• **How to complete this task**:
Find the line with "Task: Click the Start URL input field" and the line with "You are a computer-use agent. The image" in the entries below; output exactly those two lines, every line between them, and no others.

(Supplied information)

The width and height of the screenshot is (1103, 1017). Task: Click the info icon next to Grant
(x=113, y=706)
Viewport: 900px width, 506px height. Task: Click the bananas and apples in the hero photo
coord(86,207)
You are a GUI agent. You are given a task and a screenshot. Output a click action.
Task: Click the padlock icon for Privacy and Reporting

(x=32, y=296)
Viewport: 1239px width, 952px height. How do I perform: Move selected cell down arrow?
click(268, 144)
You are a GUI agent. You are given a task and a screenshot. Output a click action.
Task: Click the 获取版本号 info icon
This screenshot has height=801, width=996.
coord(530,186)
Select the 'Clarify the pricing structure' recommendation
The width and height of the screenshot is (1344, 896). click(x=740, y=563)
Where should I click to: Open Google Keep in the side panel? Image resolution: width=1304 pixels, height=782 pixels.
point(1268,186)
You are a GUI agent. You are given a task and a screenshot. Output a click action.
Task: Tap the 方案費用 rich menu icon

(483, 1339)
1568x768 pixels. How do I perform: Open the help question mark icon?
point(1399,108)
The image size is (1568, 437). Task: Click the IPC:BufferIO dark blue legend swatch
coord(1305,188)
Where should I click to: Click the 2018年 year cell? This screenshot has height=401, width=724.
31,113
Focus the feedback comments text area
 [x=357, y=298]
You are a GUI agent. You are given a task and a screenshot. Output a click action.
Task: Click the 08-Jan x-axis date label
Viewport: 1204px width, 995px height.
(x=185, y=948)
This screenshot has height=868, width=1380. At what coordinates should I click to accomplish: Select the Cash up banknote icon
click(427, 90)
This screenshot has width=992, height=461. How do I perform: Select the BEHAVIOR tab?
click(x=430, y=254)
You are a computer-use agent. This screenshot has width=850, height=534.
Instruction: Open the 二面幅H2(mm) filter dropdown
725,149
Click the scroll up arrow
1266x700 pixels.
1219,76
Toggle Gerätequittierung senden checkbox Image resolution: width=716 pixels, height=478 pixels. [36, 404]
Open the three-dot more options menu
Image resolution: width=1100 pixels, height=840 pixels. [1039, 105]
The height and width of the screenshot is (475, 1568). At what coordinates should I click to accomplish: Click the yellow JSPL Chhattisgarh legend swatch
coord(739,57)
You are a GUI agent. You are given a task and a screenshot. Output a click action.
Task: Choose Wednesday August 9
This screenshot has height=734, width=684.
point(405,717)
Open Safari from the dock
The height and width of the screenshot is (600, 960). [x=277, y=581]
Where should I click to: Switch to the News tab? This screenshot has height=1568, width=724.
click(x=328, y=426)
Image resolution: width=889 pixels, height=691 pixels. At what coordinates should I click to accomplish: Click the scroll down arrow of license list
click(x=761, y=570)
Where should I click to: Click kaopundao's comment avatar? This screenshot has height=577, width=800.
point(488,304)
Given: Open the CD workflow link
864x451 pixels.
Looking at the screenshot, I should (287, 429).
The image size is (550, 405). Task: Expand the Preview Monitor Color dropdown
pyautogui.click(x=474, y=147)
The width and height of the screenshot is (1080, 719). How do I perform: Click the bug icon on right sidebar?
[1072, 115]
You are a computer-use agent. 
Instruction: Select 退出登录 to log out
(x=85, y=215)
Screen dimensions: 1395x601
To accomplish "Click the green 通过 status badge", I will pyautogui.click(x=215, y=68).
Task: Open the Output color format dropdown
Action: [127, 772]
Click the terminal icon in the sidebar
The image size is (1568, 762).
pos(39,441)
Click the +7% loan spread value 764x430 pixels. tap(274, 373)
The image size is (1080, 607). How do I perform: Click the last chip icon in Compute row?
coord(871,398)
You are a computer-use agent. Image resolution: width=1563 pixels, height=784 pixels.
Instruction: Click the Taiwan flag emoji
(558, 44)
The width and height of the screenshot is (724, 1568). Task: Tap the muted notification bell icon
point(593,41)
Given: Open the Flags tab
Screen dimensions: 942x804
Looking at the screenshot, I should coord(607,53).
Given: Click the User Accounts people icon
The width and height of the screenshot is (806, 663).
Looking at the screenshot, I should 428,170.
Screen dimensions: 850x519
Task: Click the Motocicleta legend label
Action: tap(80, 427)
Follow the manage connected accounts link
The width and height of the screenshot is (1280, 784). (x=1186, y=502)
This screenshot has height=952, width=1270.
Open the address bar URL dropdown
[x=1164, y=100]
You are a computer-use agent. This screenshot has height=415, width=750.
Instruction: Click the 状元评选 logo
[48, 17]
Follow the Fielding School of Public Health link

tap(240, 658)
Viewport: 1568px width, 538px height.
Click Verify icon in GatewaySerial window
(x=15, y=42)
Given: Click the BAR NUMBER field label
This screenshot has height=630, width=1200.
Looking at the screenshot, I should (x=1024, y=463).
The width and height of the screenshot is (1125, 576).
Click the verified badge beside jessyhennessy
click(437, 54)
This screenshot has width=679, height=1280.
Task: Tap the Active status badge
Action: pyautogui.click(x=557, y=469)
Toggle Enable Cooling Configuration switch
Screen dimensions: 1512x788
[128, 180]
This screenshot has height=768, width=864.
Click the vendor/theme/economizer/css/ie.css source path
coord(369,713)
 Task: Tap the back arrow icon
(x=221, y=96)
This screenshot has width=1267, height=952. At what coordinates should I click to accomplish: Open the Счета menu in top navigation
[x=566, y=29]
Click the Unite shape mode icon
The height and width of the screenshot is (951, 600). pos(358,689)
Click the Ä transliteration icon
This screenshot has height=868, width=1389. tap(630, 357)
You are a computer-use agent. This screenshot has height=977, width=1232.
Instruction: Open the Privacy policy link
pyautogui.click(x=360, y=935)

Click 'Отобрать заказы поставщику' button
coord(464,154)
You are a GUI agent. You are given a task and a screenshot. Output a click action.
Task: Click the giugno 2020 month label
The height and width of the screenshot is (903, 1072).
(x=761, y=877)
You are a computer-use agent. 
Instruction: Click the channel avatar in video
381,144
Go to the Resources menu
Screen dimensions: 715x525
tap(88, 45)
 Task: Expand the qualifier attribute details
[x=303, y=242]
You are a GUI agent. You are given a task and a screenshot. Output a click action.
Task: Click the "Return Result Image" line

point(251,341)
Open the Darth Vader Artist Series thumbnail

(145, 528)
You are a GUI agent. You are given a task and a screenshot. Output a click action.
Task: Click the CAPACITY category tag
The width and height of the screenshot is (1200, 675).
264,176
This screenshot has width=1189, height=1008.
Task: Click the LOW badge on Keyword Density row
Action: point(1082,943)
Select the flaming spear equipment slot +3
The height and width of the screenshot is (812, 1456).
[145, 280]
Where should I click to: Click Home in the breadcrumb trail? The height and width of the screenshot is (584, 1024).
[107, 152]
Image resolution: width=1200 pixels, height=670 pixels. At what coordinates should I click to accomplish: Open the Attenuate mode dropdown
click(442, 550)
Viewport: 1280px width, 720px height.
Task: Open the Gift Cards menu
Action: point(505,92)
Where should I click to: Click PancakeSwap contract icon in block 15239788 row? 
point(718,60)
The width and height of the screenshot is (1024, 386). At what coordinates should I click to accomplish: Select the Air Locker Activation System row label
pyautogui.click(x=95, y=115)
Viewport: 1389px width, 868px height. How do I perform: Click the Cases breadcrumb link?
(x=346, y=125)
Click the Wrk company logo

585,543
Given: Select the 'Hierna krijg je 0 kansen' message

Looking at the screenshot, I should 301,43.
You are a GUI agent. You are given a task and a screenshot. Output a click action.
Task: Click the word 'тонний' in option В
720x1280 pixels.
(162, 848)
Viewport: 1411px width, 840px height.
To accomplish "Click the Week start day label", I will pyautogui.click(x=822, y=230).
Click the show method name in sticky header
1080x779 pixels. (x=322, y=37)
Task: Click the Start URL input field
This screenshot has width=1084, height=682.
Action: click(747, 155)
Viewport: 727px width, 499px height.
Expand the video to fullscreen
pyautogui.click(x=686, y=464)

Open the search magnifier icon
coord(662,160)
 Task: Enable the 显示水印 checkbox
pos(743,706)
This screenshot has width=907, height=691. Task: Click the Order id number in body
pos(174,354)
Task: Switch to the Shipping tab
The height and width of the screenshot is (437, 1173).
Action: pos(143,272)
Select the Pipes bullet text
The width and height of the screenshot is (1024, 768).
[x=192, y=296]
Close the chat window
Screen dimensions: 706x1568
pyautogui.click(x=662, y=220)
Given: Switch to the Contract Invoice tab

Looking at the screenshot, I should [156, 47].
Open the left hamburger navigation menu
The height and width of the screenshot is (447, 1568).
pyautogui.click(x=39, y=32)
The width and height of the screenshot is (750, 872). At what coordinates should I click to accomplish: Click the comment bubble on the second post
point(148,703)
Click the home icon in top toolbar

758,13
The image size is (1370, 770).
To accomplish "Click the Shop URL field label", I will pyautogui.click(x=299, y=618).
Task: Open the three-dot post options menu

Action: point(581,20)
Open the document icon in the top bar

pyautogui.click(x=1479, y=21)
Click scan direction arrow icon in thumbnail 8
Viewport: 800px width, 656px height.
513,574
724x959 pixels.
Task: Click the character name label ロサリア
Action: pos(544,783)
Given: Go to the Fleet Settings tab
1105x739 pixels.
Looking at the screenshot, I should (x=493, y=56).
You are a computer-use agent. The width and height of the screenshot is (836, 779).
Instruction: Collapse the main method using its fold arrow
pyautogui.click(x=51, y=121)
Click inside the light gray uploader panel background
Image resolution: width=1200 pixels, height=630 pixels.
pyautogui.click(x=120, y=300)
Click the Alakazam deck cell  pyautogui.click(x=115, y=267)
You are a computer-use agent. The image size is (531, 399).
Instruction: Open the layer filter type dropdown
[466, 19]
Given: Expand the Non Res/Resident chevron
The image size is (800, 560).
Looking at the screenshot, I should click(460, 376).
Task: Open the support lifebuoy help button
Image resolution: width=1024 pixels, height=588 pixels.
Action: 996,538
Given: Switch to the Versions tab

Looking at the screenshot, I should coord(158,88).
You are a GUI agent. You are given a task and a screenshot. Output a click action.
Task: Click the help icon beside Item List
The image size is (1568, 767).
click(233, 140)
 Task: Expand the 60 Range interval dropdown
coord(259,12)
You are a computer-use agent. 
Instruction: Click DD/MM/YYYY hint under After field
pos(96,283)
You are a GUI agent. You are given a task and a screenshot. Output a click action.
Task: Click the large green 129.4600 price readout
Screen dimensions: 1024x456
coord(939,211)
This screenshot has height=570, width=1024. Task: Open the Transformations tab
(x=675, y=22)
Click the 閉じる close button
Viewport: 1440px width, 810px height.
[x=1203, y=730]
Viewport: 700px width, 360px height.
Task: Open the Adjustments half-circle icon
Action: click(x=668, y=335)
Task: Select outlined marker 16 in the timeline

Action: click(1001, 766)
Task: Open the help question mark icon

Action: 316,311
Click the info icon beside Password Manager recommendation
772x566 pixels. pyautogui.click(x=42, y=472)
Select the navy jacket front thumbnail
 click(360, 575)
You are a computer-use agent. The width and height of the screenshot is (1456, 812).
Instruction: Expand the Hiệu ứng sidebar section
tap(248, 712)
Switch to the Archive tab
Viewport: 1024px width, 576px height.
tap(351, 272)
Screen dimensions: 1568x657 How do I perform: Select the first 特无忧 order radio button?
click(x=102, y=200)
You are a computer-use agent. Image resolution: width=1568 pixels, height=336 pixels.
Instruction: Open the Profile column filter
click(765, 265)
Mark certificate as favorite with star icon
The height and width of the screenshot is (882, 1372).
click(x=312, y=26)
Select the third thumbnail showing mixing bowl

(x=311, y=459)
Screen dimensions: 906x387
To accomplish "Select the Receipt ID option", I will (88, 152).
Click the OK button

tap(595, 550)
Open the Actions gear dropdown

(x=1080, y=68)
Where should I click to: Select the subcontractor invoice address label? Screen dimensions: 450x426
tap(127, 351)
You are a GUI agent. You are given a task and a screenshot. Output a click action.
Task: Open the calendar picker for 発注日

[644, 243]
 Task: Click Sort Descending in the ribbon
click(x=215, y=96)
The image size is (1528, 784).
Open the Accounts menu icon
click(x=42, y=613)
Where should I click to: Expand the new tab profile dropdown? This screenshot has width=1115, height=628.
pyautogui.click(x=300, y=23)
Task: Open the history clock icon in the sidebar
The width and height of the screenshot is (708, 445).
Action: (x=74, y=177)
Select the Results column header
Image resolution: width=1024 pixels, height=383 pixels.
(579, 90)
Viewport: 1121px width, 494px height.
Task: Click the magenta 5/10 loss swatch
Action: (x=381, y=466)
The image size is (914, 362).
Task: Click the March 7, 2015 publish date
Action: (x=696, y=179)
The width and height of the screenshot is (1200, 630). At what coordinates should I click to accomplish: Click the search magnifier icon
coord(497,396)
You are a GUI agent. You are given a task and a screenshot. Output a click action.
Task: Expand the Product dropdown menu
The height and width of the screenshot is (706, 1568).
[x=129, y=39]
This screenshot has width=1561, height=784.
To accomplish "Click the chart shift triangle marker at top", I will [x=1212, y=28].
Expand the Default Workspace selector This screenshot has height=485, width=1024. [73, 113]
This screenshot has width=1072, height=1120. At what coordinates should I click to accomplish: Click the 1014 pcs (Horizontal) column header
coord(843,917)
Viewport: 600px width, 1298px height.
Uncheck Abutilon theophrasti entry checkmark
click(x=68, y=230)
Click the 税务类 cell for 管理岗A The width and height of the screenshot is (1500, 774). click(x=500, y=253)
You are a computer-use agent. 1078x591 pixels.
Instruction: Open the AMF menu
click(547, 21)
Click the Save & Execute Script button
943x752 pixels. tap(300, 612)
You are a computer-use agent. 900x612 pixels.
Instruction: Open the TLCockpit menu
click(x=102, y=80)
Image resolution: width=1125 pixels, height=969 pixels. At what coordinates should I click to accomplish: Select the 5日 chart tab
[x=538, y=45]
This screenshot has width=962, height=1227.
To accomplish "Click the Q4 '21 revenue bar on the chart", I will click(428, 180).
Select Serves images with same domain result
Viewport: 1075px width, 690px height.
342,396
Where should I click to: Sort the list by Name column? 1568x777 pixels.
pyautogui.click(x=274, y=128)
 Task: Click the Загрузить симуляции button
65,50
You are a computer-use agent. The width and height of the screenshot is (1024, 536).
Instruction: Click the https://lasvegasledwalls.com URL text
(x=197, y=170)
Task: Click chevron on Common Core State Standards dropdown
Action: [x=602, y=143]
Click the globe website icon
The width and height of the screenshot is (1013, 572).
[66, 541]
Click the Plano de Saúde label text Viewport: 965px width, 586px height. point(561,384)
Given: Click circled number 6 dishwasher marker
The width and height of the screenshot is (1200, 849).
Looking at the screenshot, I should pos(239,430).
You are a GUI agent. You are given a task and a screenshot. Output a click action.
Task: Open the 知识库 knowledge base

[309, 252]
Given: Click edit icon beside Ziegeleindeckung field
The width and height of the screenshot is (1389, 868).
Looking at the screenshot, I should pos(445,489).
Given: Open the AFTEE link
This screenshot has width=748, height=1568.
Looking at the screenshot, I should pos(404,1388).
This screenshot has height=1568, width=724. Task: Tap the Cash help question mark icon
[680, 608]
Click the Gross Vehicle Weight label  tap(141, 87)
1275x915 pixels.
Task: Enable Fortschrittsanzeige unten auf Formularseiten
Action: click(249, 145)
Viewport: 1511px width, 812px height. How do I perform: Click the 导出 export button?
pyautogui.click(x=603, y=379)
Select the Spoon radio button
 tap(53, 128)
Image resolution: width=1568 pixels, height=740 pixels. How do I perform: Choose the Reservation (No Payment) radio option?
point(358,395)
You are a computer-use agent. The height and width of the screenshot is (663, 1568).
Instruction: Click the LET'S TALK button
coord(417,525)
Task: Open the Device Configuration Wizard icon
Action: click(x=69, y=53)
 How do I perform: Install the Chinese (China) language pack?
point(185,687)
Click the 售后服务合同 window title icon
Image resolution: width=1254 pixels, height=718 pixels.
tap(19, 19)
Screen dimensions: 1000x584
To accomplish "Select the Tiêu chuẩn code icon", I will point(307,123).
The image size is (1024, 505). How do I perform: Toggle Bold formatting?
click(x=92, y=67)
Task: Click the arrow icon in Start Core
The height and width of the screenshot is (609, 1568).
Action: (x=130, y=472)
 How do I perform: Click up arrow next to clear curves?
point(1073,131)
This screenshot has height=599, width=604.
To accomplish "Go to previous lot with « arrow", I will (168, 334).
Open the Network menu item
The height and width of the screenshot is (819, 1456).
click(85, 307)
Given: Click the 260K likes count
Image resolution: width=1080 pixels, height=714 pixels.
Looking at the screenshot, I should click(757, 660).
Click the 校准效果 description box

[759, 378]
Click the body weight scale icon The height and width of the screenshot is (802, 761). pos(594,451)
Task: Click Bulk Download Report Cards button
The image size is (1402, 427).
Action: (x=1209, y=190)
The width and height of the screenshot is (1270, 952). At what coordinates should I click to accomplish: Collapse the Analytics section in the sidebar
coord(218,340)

(End Supplied information)

• **Answer box**:
Task: Click the Start URL input field
This screenshot has width=1084, height=682.
Action: click(747, 155)
Viewport: 727px width, 499px height.
Expand the video to fullscreen
pyautogui.click(x=686, y=464)

Open the search magnifier icon
coord(662,160)
 Task: Enable the 显示水印 checkbox
pos(743,706)
This screenshot has width=907, height=691. Task: Click the Order id number in body
pos(174,354)
Task: Switch to the Shipping tab
The height and width of the screenshot is (437, 1173).
Action: pos(143,272)
Select the Pipes bullet text
The width and height of the screenshot is (1024, 768).
[x=192, y=296]
Close the chat window
Screen dimensions: 706x1568
pyautogui.click(x=662, y=220)
Given: Switch to the Contract Invoice tab

Looking at the screenshot, I should [156, 47].
Open the left hamburger navigation menu
The height and width of the screenshot is (447, 1568).
pyautogui.click(x=39, y=32)
The width and height of the screenshot is (750, 872). At what coordinates should I click to accomplish: Click the comment bubble on the second post
point(148,703)
Click the home icon in top toolbar

758,13
The image size is (1370, 770).
To accomplish "Click the Shop URL field label", I will pyautogui.click(x=299, y=618).
Task: Open the three-dot post options menu

Action: point(581,20)
Open the document icon in the top bar

pyautogui.click(x=1479, y=21)
Click scan direction arrow icon in thumbnail 8
Viewport: 800px width, 656px height.
513,574
724x959 pixels.
Task: Click the character name label ロサリア
Action: pos(544,783)
Given: Go to the Fleet Settings tab
1105x739 pixels.
Looking at the screenshot, I should (x=493, y=56).
You are a computer-use agent. The width and height of the screenshot is (836, 779).
Instruction: Collapse the main method using its fold arrow
pyautogui.click(x=51, y=121)
Click inside the light gray uploader panel background
Image resolution: width=1200 pixels, height=630 pixels.
pyautogui.click(x=120, y=300)
Click the Alakazam deck cell  pyautogui.click(x=115, y=267)
You are a computer-use agent. The image size is (531, 399).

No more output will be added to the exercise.